§ INFORMATION GIVEN
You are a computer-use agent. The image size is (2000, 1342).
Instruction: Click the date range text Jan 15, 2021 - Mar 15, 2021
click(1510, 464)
==
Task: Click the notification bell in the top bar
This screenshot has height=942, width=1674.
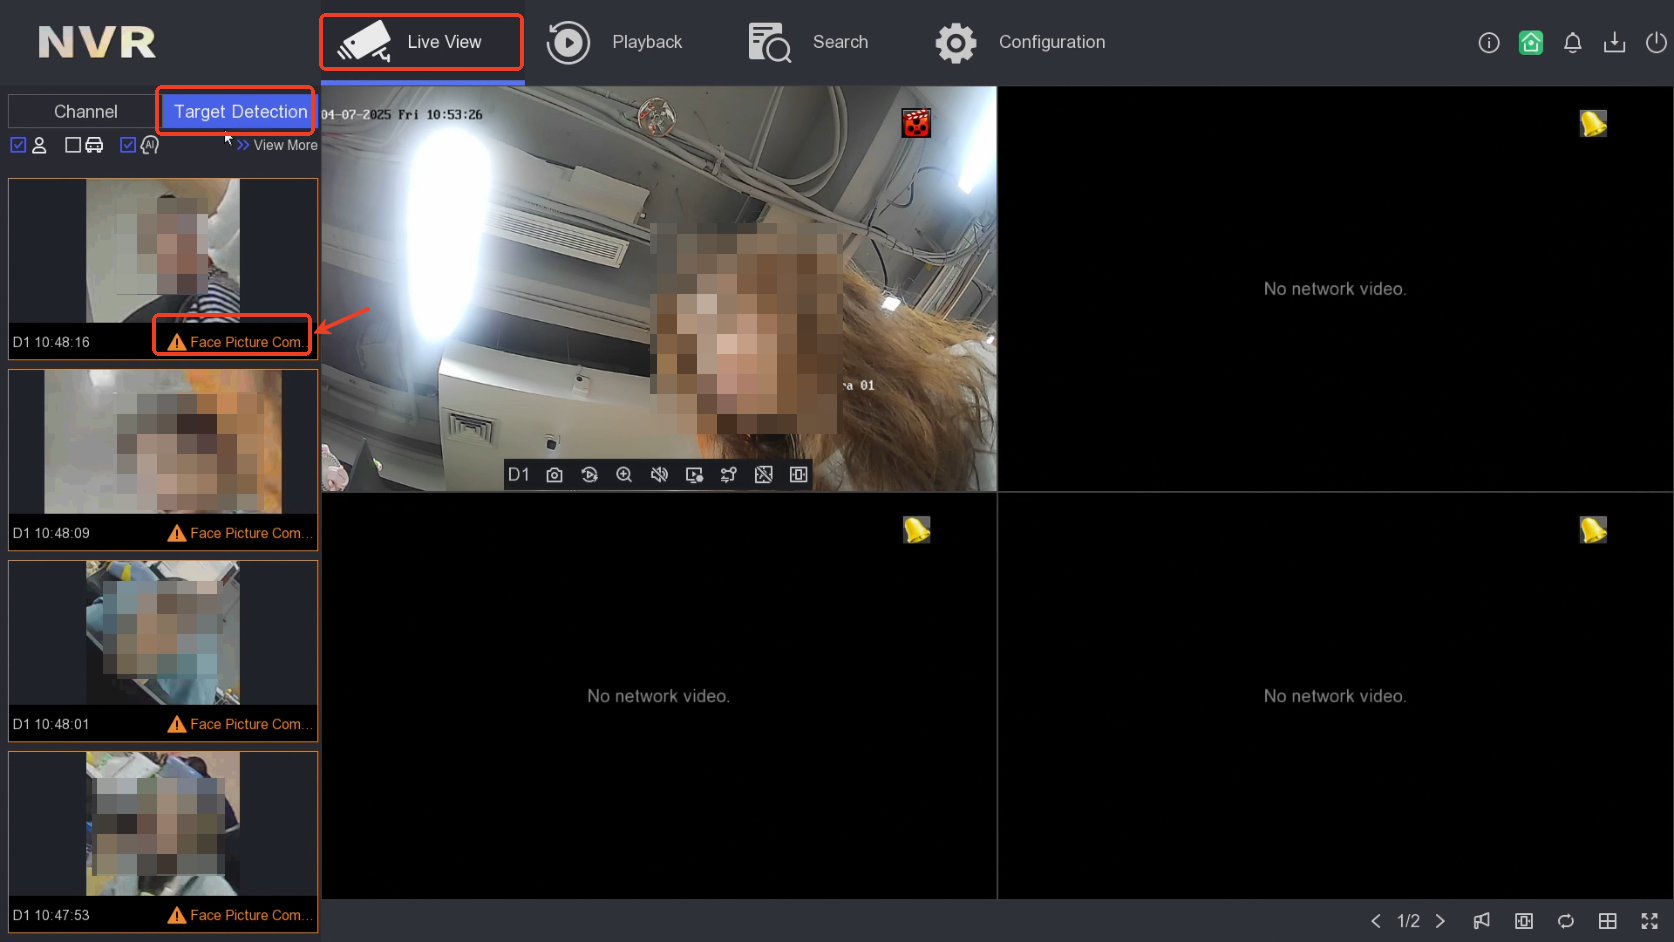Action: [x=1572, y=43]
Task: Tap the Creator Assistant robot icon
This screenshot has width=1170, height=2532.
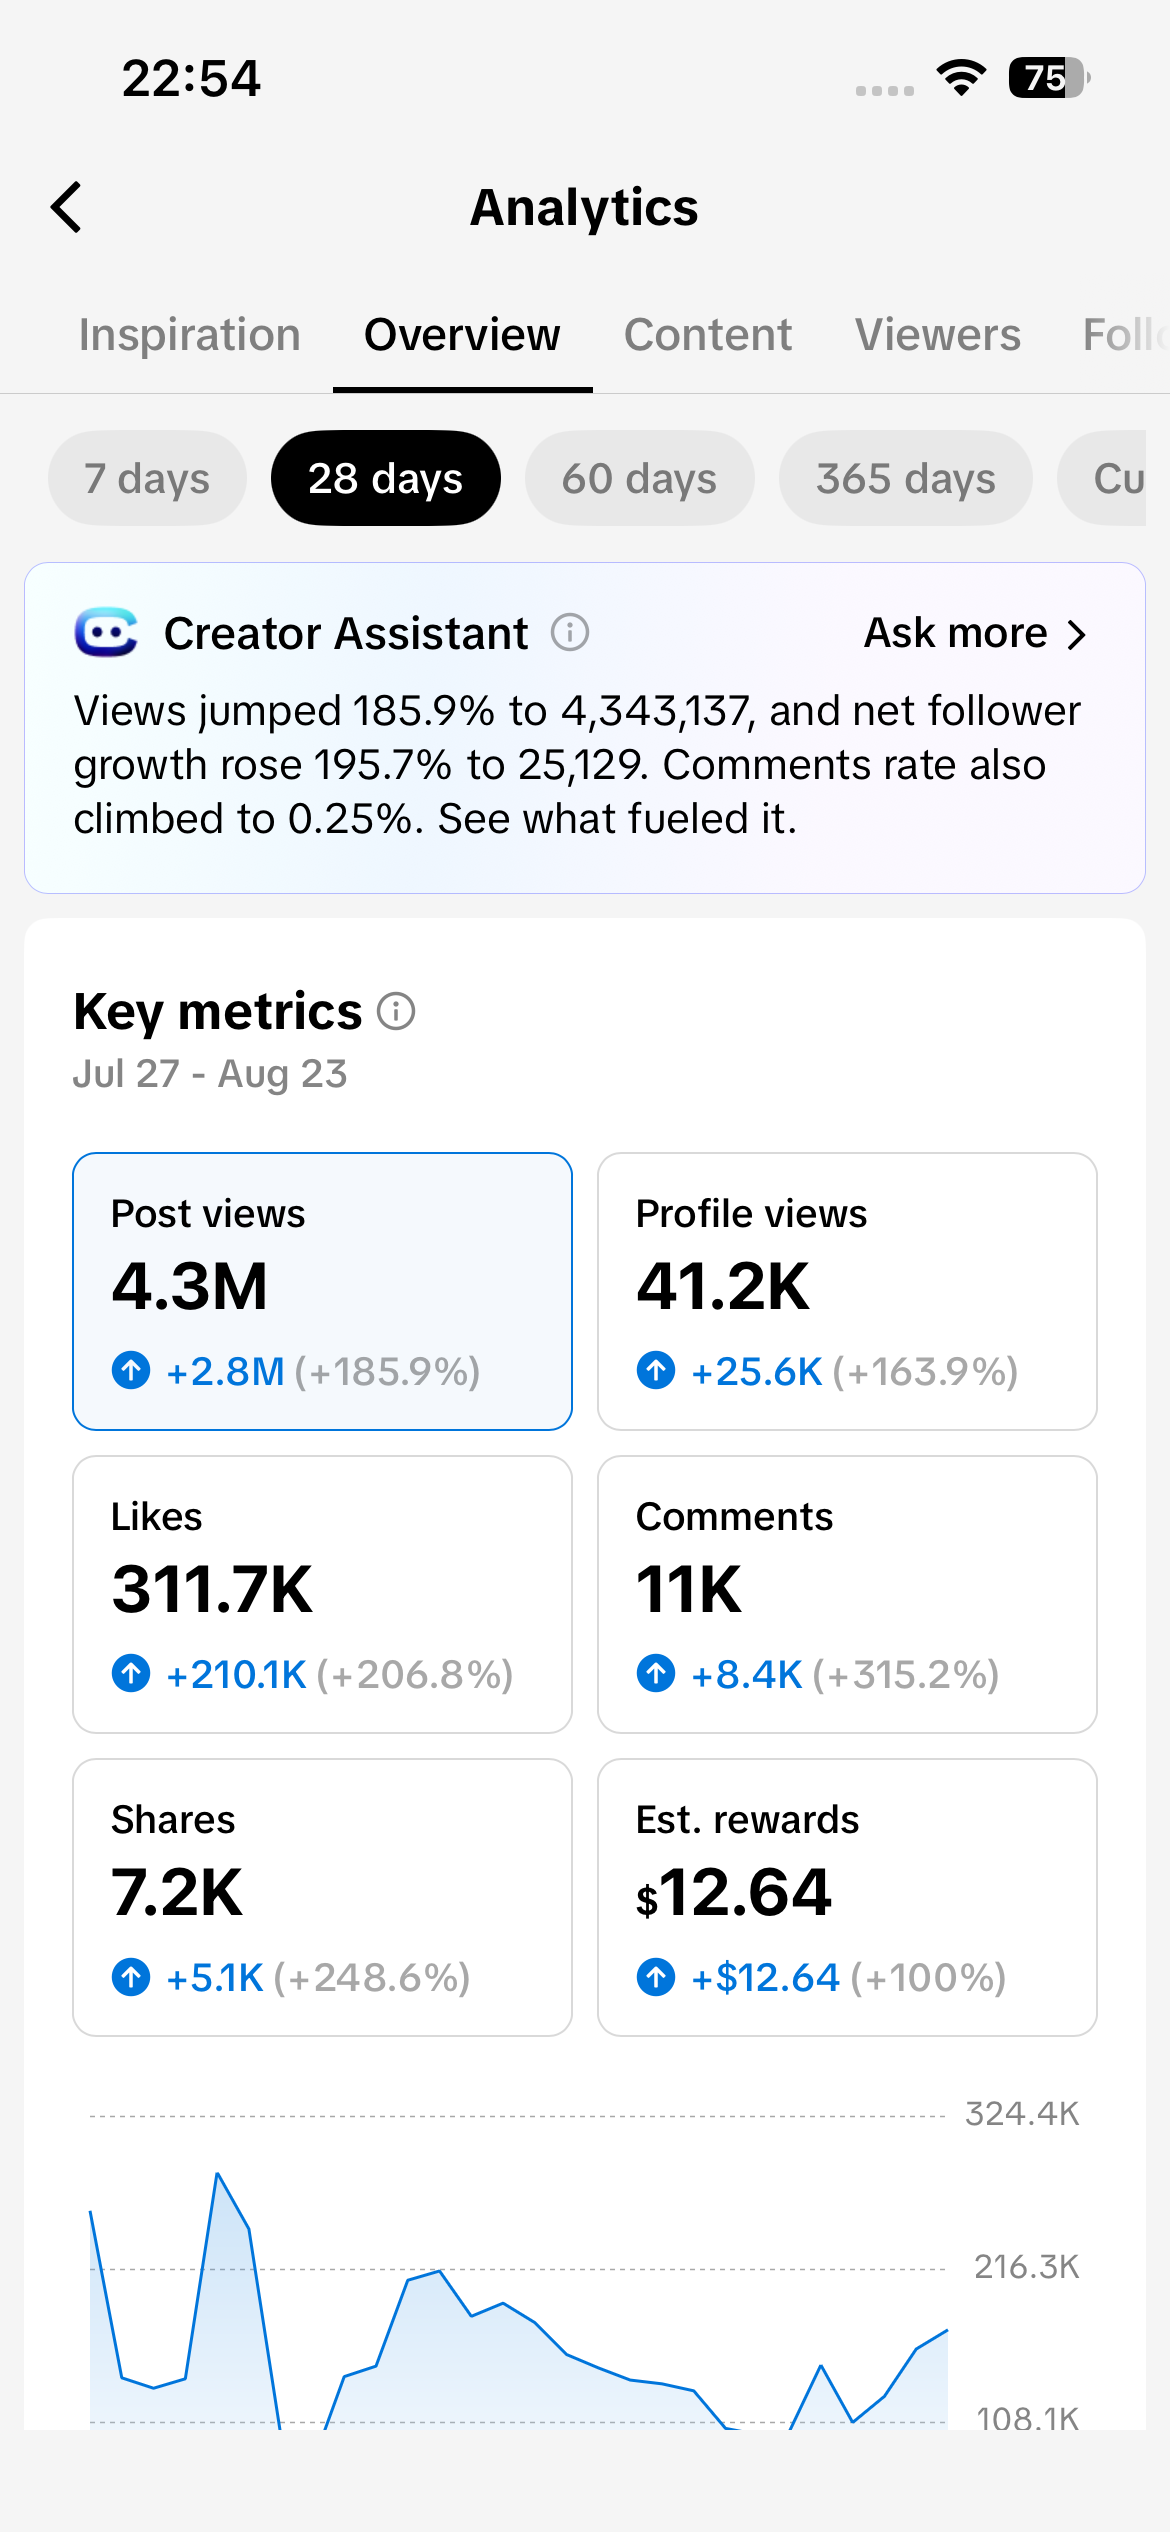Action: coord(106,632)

§ DO THIS
Print the entry lines starting with the line that contains "Task: Tap the Creator Assistant robot icon" and ending with the line that contains "Action: coord(106,632)", including both. Leave the pictures out.

§ SOLUTION FOR THIS PROBLEM
Task: Tap the Creator Assistant robot icon
This screenshot has width=1170, height=2532.
Action: coord(106,632)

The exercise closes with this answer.